Tuesday, May 30, 2006

No Bid = New Realtor

There is a real crappy house in Little Silver that has been sitting unsold at $399k for probably about nine-months now. I noticed the other day that there is a new Realtor sign on the front lawn, which replaced the previous Sotheby's sign. I believe this is the third listing agent change since the house was brought to market last year. I think that the change in real estate agents is reflective of the delusions of riches that some owners might have. In this market, with so many agents around (without much to do) it must be easy for an owner to "fire" an agent who might have suggested lowering the price and hiring another agent that will tell the owner what they want to hear. In other words, in this market, with so many Realtors to list with available, the owner might have 10 agents tell them their house is over-priced by 25% but there is at least one agent out there telling the owner their house is under priced by 10%. Naturally, the novice amateur flipper with delusions of grandeur goes with the Realtor who promises the most, and as a result, asking prices remain high and the number of sales transactions continues to fall, which leads me to the next topic.

If I was a Realtor and I wasn't transacting many sales in this market, I would start to promote more forcefully the concept of the housing bubble. The huge amount of inventory out there would clear much quicker, and Realtor's would make more money, if the bid and ask spread were to narrow. Instead of trying to convince buyers to increase their "bid", Realtor's should be convincing sellers to lower their "ask." In that regard, Realtors should be sending sellers to this website and especially to the thehousingbubbleblog.com to let those sellers know that the house prices of Summer 2005 are not coming back for a long time.

38 Comments:

Anonymous Anonymous said...

We saw the banners flying over the ocean and my kiddies had fun waving at the planes. No, it did not even cross my mind to go look at any houses. In fact, we are not looking at houses again until after this summer. I did wonder how much the gas cost to fly that thing around though!

▶ **DATA RECORDS**:
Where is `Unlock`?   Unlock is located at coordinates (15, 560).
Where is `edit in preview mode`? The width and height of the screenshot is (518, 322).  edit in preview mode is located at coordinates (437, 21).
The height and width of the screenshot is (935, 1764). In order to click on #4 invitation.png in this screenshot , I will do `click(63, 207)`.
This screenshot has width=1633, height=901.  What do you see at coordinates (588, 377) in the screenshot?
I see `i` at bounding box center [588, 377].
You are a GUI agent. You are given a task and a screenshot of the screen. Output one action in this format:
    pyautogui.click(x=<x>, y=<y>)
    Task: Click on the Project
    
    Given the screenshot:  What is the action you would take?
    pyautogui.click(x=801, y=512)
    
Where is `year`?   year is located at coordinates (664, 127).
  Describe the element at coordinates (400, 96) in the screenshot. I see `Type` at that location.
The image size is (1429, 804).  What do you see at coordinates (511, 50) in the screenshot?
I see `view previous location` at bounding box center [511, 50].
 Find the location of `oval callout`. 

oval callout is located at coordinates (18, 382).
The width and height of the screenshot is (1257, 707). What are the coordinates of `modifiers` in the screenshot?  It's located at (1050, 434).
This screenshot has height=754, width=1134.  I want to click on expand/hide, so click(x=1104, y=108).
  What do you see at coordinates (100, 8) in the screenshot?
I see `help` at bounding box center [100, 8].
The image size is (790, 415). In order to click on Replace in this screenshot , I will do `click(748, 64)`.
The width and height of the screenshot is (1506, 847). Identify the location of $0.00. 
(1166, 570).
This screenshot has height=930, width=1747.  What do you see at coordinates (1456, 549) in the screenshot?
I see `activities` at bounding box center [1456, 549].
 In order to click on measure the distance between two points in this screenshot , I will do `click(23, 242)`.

▶ **TASKS TO COMPLETE**:
1 – Condense the paragraph of the housing blog post that begins "If I was a Realtor" into a short bulleted list that keeps its main points.
2 – Carry on the housing blog post, starting after its last sentence.
The items have no connection to the housing blog post.

▶ **ANSWERS TO EACH TASK**:
1 –
- A Realtor with few sales in this market should push the idea of a housing bubble more forcefully.
- If the bid and ask spread narrowed, the large inventory would clear much faster and Realtors would earn more.
- Realtors should persuade sellers to lower their "ask" rather than persuade buyers to raise their "bid."
- They should send sellers to this website, and especially to thehousingbubbleblog.com, so sellers learn that Summer 2005 house prices will not return for a long time.

2 –
Hopefully, the rest of the soon-to-be buyers will not entertain any offers until the prices are reduced by at least 20%.

Tuesday, May 30, 2006 7:14:00 PM  
Anonymous Anonymous said...

oops - posted to wrong comment

Tuesday, May 30, 2006 7:15:00 PM  
Anonymous Anonymous said...

UPDATE 1-US home loan demand falls as interest rates climb
Wed May 31, 2006 7:01 AM ET

By Julie Haviv

NEW YORK, May 31 (Reuters) - U.S. mortgage applications fell last week, reflecting a decline in home refinancing loans as interest rates climbed, an industry trade group said on Wednesday.

The Mortgage Bankers Association said its seasonally adjusted index of mortgage application activity for the week ended May 26 decreased 1.9 percent to 541.9 from the previous week's 552.6.

Borrowing costs on 30-year fixed-rate mortgages, excluding fees, averaged 6.66 percent, up 0.05 percentage point from the previous week, and matching a four-year high touched two weeks ago.

The MBA's seasonally adjusted purchase mortgage index fell 0.2 percent to 395.5.

The purchase index -- considered a timely gauge of U.S. home sales -- was also below its year-ago level of 462.7.

The group's seasonally adjusted index of refinancing applications decreased 4.8 percent to 1,409.0. A year earlier the index stood at 2,142.1.

The refinance share of mortgage activity decreased to 34.9 percent of total applications from 35.7 percent the previous week.

Historically low mortgage rates have fueled a five-year housing boom, helping support the U.S. economy's recovery from recession despite uncertain business investment.

Analysts differ on whether or not there is a housing bubble, but most agree that the market is cooling off from its record run.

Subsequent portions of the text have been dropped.